Henry Moore (1898-1986)

Family Group

Details
Henry Moore (1898-1986)
Moore, H.
Family Group
signed 'MOORE' (on the back of the base)
bronze with brown patina
Height: 16 in. (40.6 cm.)
Width: 10.7/8 in. (27.6 cm.)
Depth: 7 in. (17.9 cm.)
Conceived in 1945 and cast in 1947 by the Gaskin Foundry, London
Provenance
Charlotte Bergmann, Tel Aviv (acquired from the artist).
Acquired from the above by the family of the present owner, circa 1955.
Literature
I. Jianou, Henry Moore, Paris, 1968, p. 75, no. 251.
W. Grohmann, The Art of Henry Moore, London, 1960, p. 141 (another cast illustrated, pl. 122).
D. Sylvester, ed., Henry Moore, London, 1957, vol. I, p. 16, no. 267 (another cast illustrated, p. 149).
A. Bowness, ed., Henry Moore, Sculpture and Drawings 1921-1948, London, 1957, vol. I, no. 267 (another cast illustrated).
J. Hedgecoe, Henry Moore, London, 1968, no. 176/177-3 (another cast illustrated, p. 176).
Exhibited
Paris, Galerie Bernheim-Jeune, Exposition Henri Matisse, February-March 1922.
Paris, Galerie Georges Petit, Henri Matisse: Exposition organise au profit de l'Orphelinat des Arts, June-July 1931, p. 30, no. 74.
Zurich, Marlborough Gallery, Henri Matisse, Twenty Important Paintings, September-October 1971, no. 9.

Lot Essay

In 1942, Moore was asked to carve a Madonna and Child to celebrate the fiftieth anniversary in 1943 of the parish church of St. Matthew in Northampton. At the same time that he began work on the Madonna and Child commission, Moore developed works in various media around the theme of the Family Group. The Family Group theme materialized from the time when Moore was asked by Henry Morris and Walter Gropius to create a sculpture for a village college at Impington near Cambridge. The college's ideal of both child and adult education in a single institution appealed to Moore, who was preoccupied with the link between parent and child. He went ahead with the project immediately and the number of Family Group drawings and maquettes produced in 1944 demonstrates his preoccupation with this theme.

As Susan Compton wrote:

Moore's considered attention to the family does not only imply a personal response to a subject near to his heart; it consolidates his move towards a wider and more humanist approach appropriate for public sculpture.
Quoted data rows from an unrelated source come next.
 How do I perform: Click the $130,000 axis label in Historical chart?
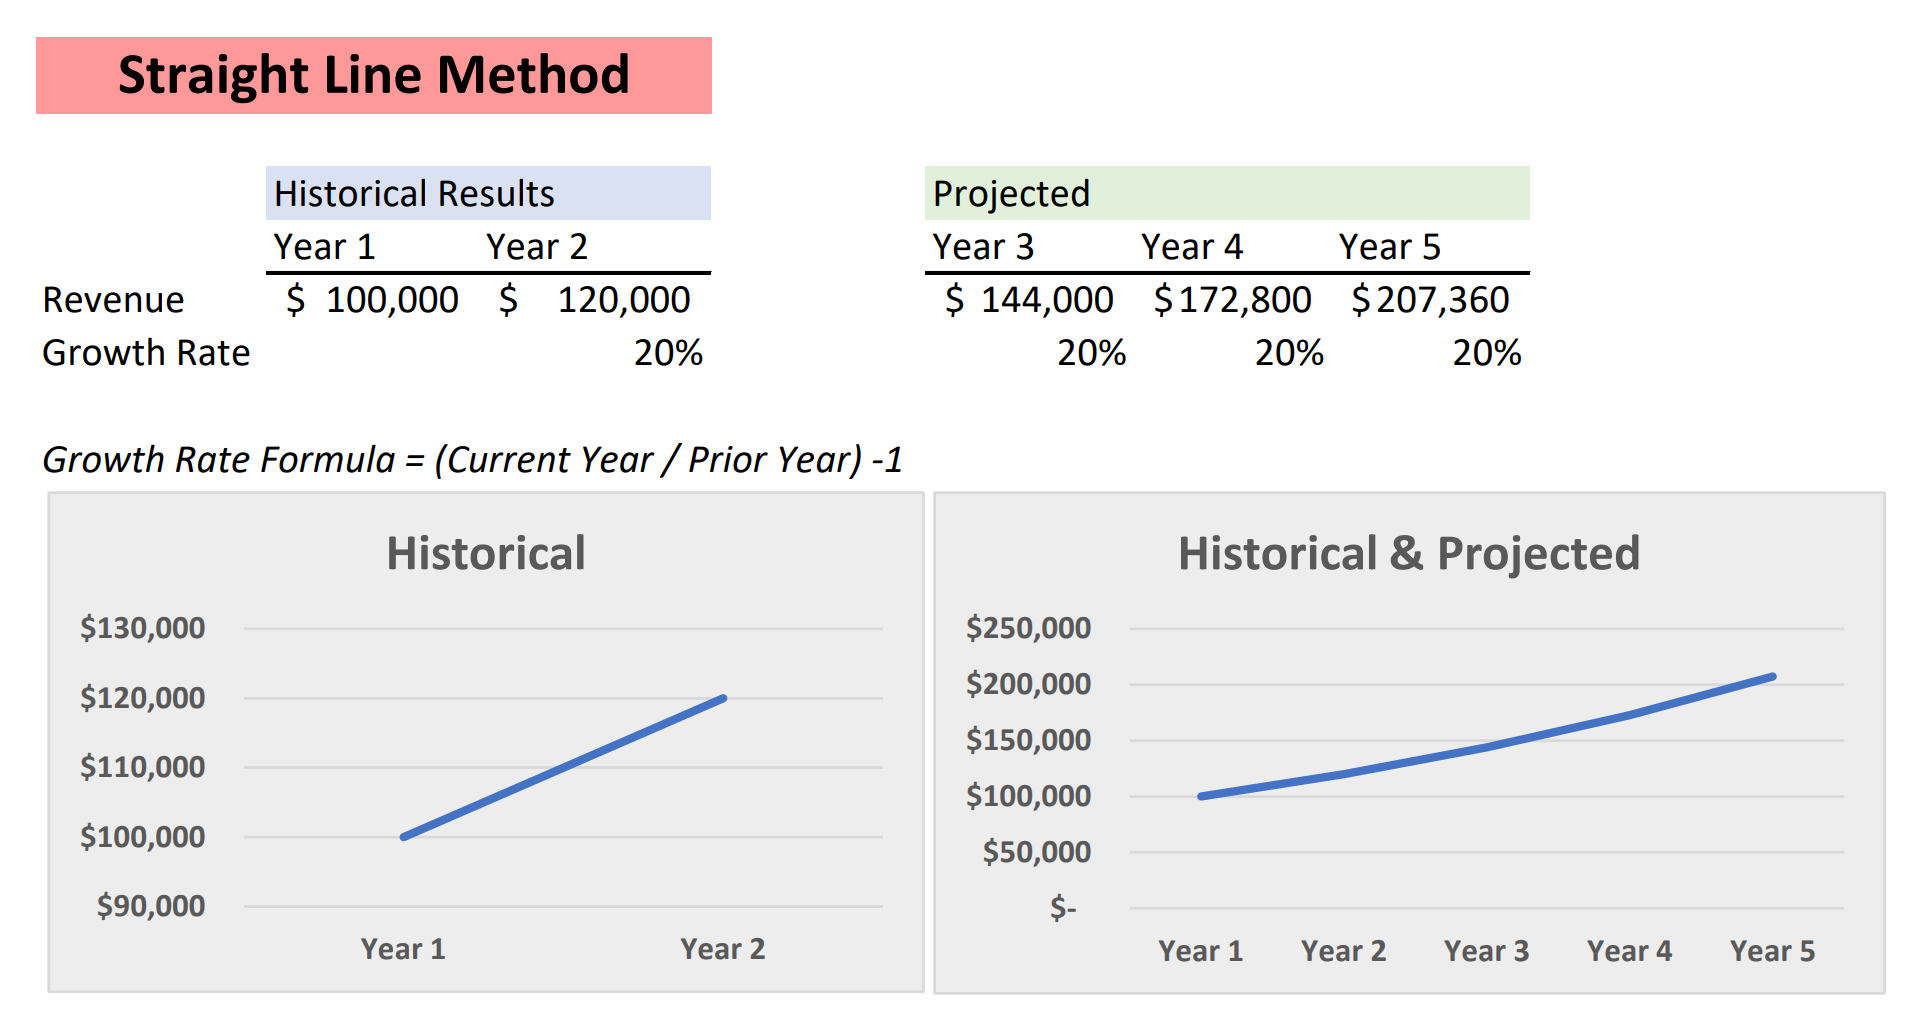142,628
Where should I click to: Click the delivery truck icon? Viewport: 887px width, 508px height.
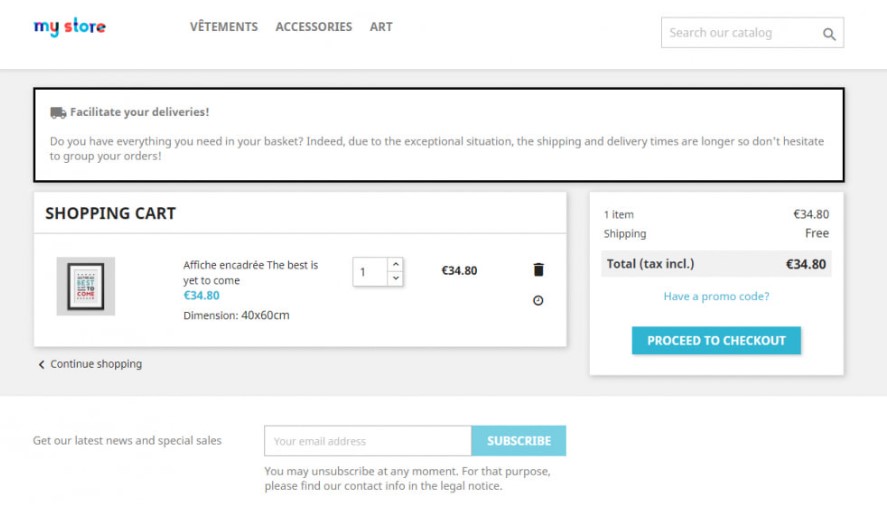point(58,113)
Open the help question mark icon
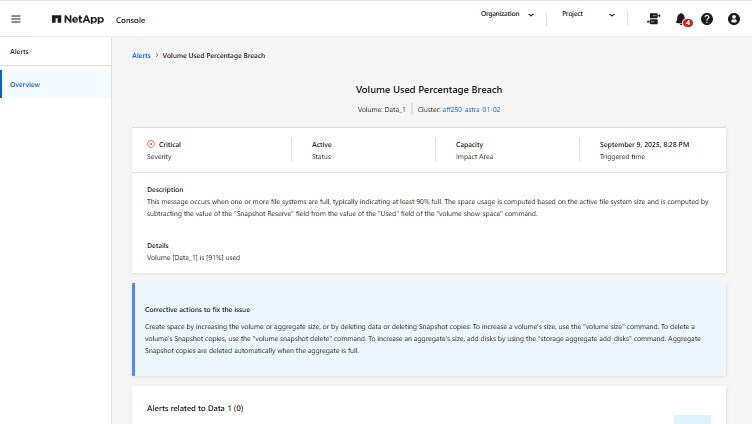Screen dimensions: 752x424 [707, 19]
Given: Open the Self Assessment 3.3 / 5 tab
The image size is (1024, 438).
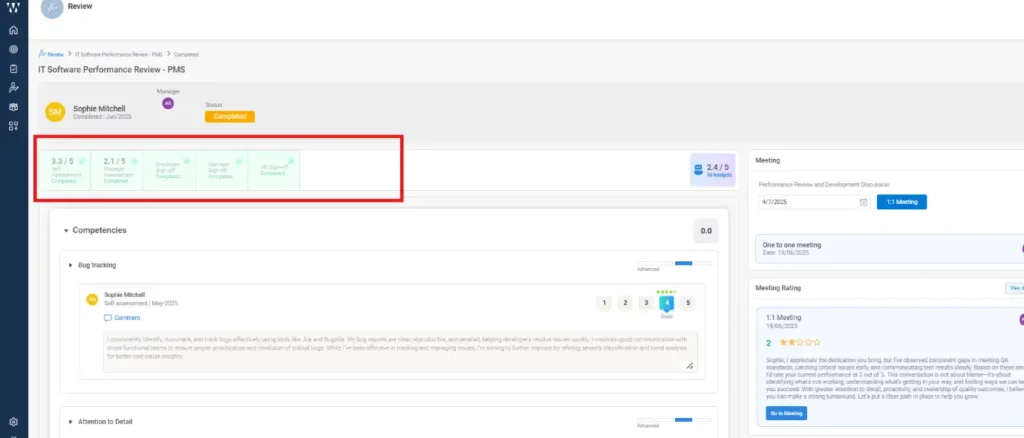Looking at the screenshot, I should coord(63,170).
Originally trained as a school teacher himself, his imagination was fired by the ideal of the extension of eduation to all sectors of the community (S. Compton, Henry Moore, exh. cat., Royal Academy, London, 1988, p. 224).

Will Grohmann discusses the subject further, "In the years between 1944 and 1947 he [Moore] produced a number of larger and smaller variations in stone, bronze and terracotta, differing considerably from one another, being both naturalistic and non-naturalistic, though never as abstract as the 'reclining figures'. The theme does not hem him in, but it demands a certain readiness to enter into the meaning of a community such as the family" (W. Grohmann, The Art of Henry Moore, London, 1960, p. 141).